# what are your holy grails among classical music?



## deprofundis (Apr 25, 2014)

Yep i know i did a post like this but for non classical music , so it was about time i did a post on my holy grails.

Jon Leifs for behing a force to reckon whit, you dont know the meaning of heavinest until you lisen to this guy.

Rachmaninov ''vespers'' because it's that good, i should have a better version

Giacinto scelsi ''natura renovatur'' if you dont all ready have this one shame on you pal your missing on something.

Hosokawa ''landscape'' because this is out of this world really

this is my short list of holy grail


:tiphat:


Do you guys have holy grails or any funny anecdote to share about these records and why there so precious to you.


----------



## GKC (Jun 2, 2011)

Beethoven's middle and late quartets.


----------



## Guest (Jul 23, 2015)

Vespers
k466
Beethoven 9
Der Ring
Rite
Deserts
LICHT
etc.


----------



## Albert7 (Nov 16, 2014)

geez, anything on that post-1950's voting thread goes for me.


----------



## Lord Lance (Nov 4, 2013)

I would say none. Because much like any other form of art, I don't believe in any person or work being untouchable and sacred.


----------



## ArtMusic (Jan 5, 2013)

All the major works by Handel, Bach, Mozart, Haydn, Beethoven - the undisputed masters.


----------



## arpeggio (Oct 4, 2012)

My ears love all sorts of music. Could not begin to provide a short list.

I too acknowledge the greatness of Handel, Bach, Mozart, Haydn and Beethoven. I also admire Mahler, Liszt, Hindemith, Chopin. Britten, Holst, Elgar, Barber, Vivaldi, Stravinsky (including the late stuff), Carter, Bax, Schoenberg, Berg, Webern and many other composers from the 18th, 19th, 20th and 21th century. There are even some older composers I have the hots for like Praetorius and Byrd.

I also go along with Lord Lance's entry:



Lord Lance said:


> I would say none. Because much like any other form of art, I don't believe in any person or work being untouchable and sacred.


I do not understand why we should limit our listening habits to just the music of composers who defecate marble.


----------



## Lord Lance (Nov 4, 2013)

arpeggio said:


> My ears love all sorts of music. Could not begin to provide a short list.
> 
> I too acknowledge the greatness of Handel, Bach, Mozart, Haydn and Beethoven. I also admire Mahler, Liszt, Hindemith, Chopin.

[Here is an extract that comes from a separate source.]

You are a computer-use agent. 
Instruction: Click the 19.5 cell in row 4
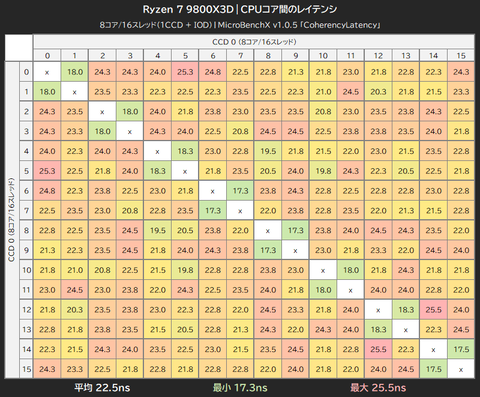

Britten, Holst, Elgar, Barber, Vivaldi, Stravinsky (including the late stuff), Carter, Bax, Schoenberg, Berg, Webern and many other composers from the 18th, 19th, 20th and 21th century. There are even some older composers I have the hots for like Praetorius and Byrd.
> 
> ...


"defecate marble"

Is that a reference to pre-20th Century sanitary practices for ejection?


----------



## Ingélou (Feb 10, 2013)

deprofundis said:


> Yep i know i did a post like this but for non classical music , so it was about time i did a post on my holy grails.
> 
> Jon Leifs for behing a force to reckon whit, you dont know the meaning of heavinest until you lisen to this guy.
> 
> ...


My 'holy grails': 
Sergei Rachmaninoff - Liturgy of St. John Chrysostom Op. 31 - because it is numinous & utterly beautiful (At present we only have a cassette tape of this, that we bought at Walsingham; I drove home playing it and went the wrong side of some roadworks, saw a car approaching head-on with the utmost serenity, but luckily it stopped; thanks for putting into my head the idea of getting a cd. :tiphat

Lully's suite from Le Bourgeois Gentilhomme - because it speaks of the human condition, its frivolity & wistfulness (Jordi Savall - precious because hearing this version first convinced me that I must have known Lully in another life...  )

Rebel's Chaos in the Elements - speaks of the creation and nature of the world, of conflict & harmony

Handel's Messiah- never fails to move me
Vivaldi's Stabat Mater - ditto

Purcell, Dido and Aeneas - prompts meditations on love; first saw the work performed at our college with one of my nicest English students in the role of Dido.


----------



## Weston (Jul 11, 2008)

I'd have to say my holy grails are moving targets or I haven't found one yet. That's the nature of holy grails. They are impossible quests.

Beethoven's 9th symphony and the Kyrie from Ligeti's Requiem still remain my closest to perfectly flawed perfection. I think our dearly held musical connections have as much to do with when they are made as with the intrinsic value of the works.


----------



## breakup (Jul 8, 2015)

Right now, it's to play Chopin's Nocturne Op.9 No.2, but I'm having trouble finding practice time.


----------



## gardibolt (May 22, 2015)

I'm ordinarily not all that keen on Mozart, nor am I at all religious, but his Ave verum corpus just strikes me as the most perfectly beautiful music ever written. Short, to the point, and sublime in every single note.


----------



## Couchie (Dec 9, 2010)

*PARSIFAL
RICHARD WAGNER, 1882.
*
*Wer ist der Gral?*
_Who is the grail?_

*Das sagt sich nicht; doch, bist du selbst zu ihm erkoren, bleibt dir die Kunde unverloren. Und sieh'! Mich dünkt, dass ich dich recht erkannt; kein Weg führt zu ihm durch das Land, und Niemand könnte ihn beschreiten, den er nicht selber möcht' geleiten.*
_That cannot be spoken; but if you yourself are called to its service, the knowledge will be revealed to you. Now look! I think I know you aright; no path leads to it through the land, and _nobody finds their way there, unless the Grail itself leads them.
*
Ich schreite kaum, doch wähn' ich mich schon weit.*
_I scarcely move, yet already it seems I have travelled far._

*Du sieh'st, mein Sohn, zum Raum wird hier die Zeit!*
_You see, my son, here time becomes space!_


----------



## Muse Wanderer (Feb 16, 2014)

Holy grails... 

Here's a few that spring to mind.

Bach St Matthew's Passion - 'Erbarme dich' 
Beethoven Eroica symphony 2nd movement climax
Mozart Jupiter symphony 4th movement fugue section
Stravinsky Firebird finale
Schoenberg final movement of second string quartet 
Sibelius 4th symphony - 3rd movement
Feldman Second string quartet - last 15 minutes
Tchaikovsky Nutcracker - Dance of the Mirlitons till the final waltz
Mahler 2nd symphony Urlicht movement
Berlioz Les nuits d'été 
Shostakovich 5th symphony 2nd movement
Ligeti Requiem Kyrie
Prokofiev 3rd piano concerto finale
Messiaen - Quartet for the end of time 
Wagner Die Walkure - Wotan's farewell


----------